(PROVIDED MATERIAL)

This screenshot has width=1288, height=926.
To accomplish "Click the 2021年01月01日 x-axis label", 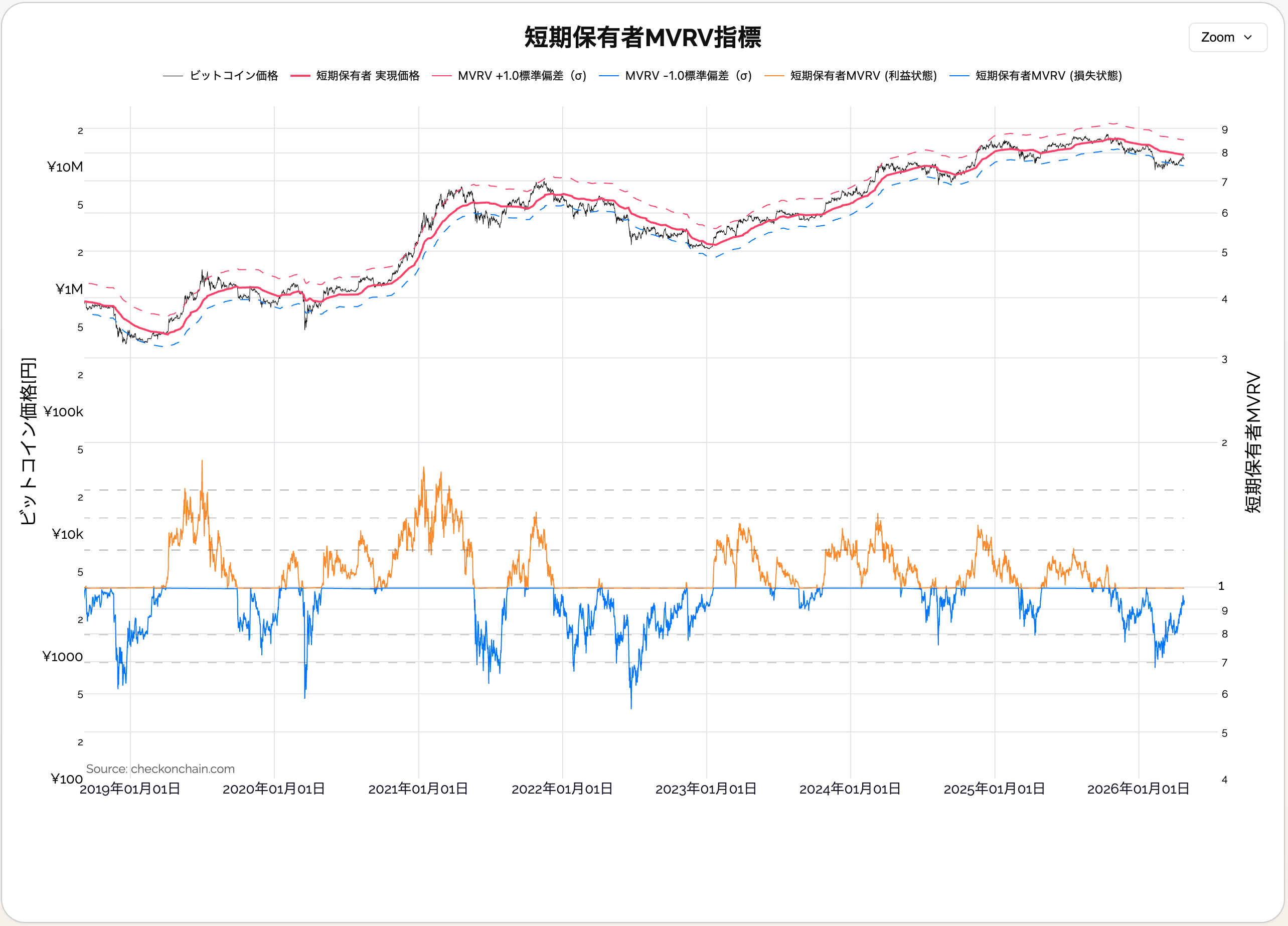I will (x=418, y=789).
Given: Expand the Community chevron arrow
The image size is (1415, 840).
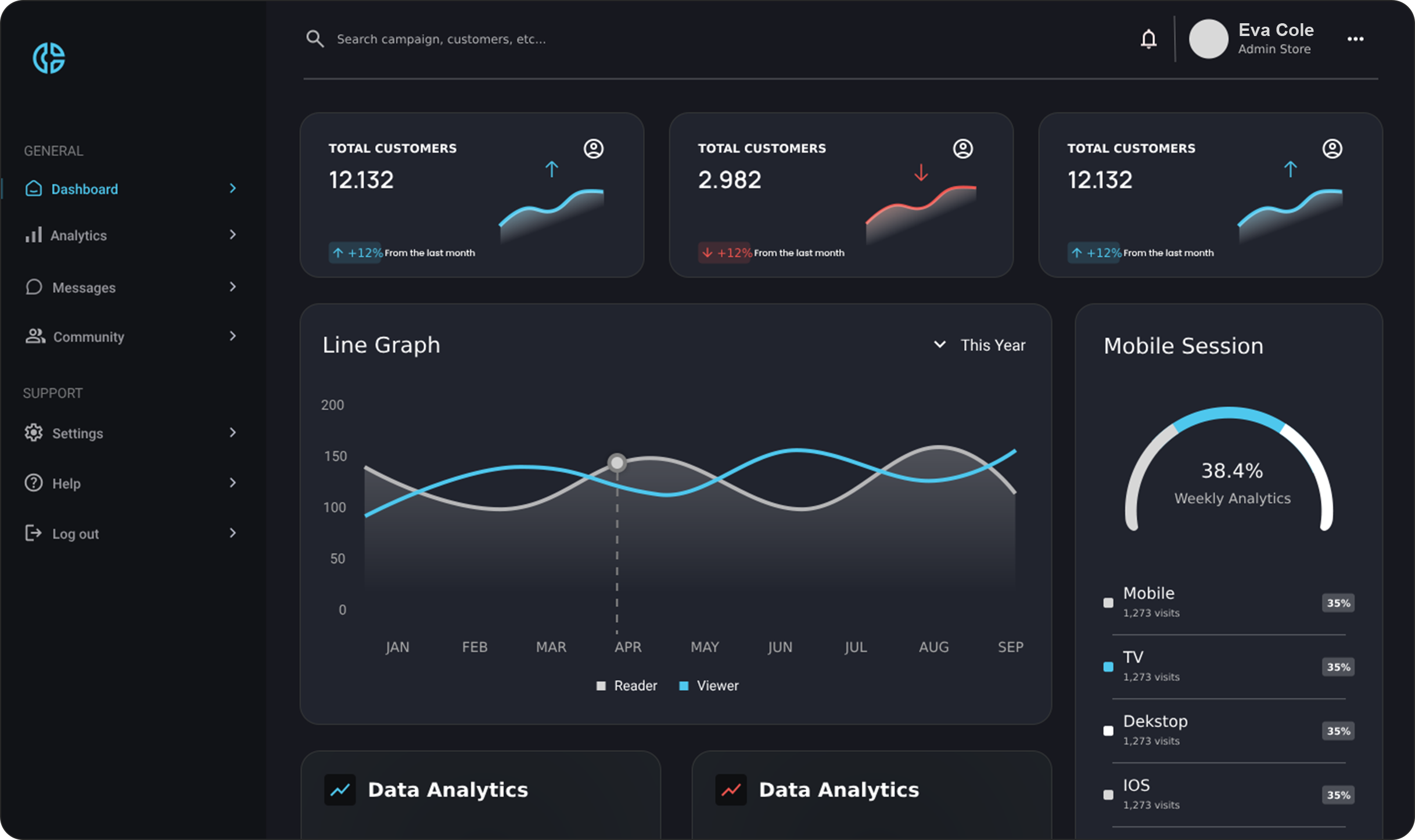Looking at the screenshot, I should pos(233,336).
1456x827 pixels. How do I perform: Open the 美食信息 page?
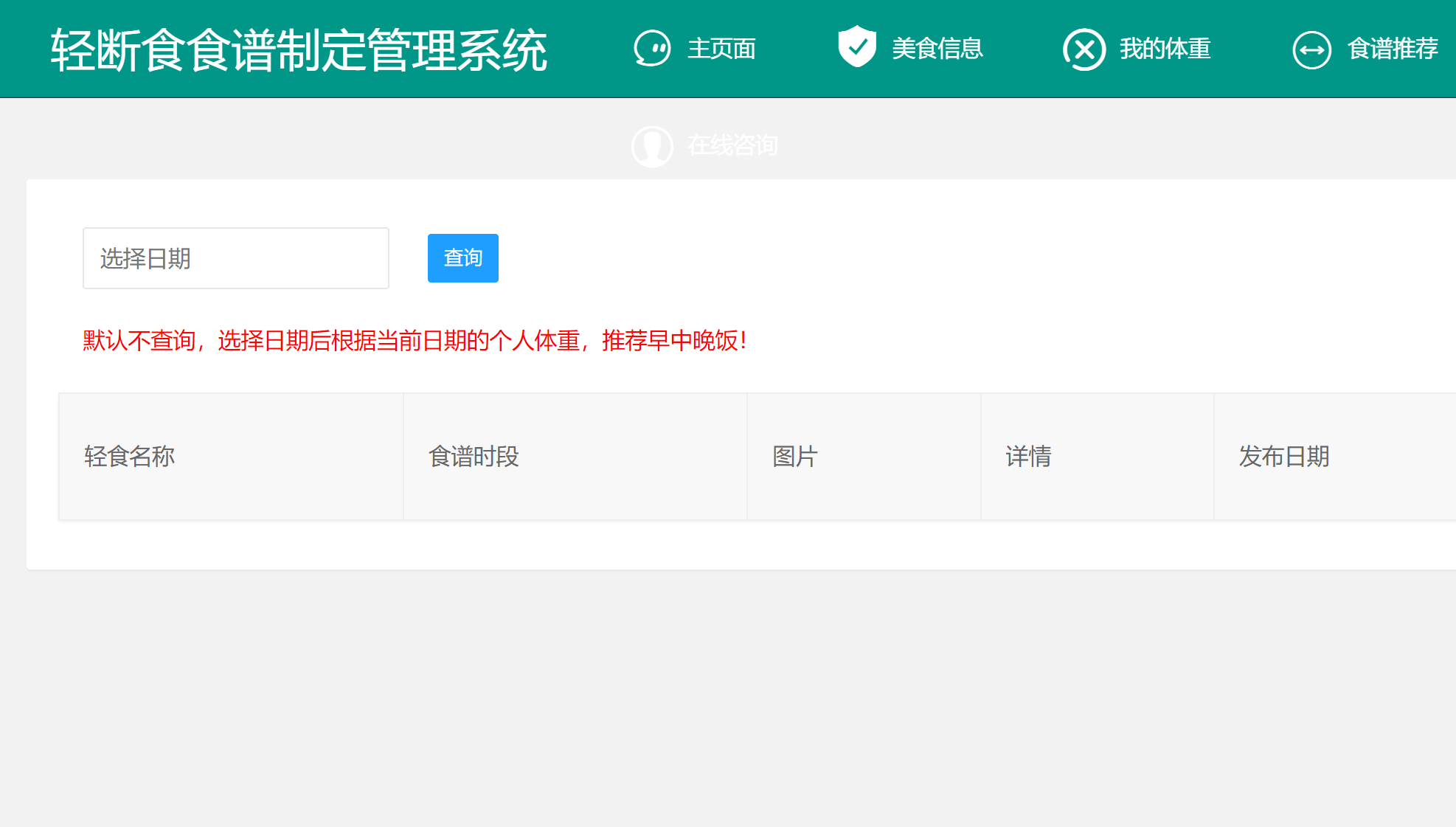937,47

(End PROVIDED MATERIAL)

GOAL OF THE EXERCISE: Print, exactly and only, the lines running from the line with "The image size is (1415, 840)." through the last line of the data, including both. Skip any picture.

YOUR RESPONSE:
The image size is (1415, 840).
Looking at the screenshot, I should pos(233,336).
1456x827 pixels. How do I perform: Open the 美食信息 page?
937,47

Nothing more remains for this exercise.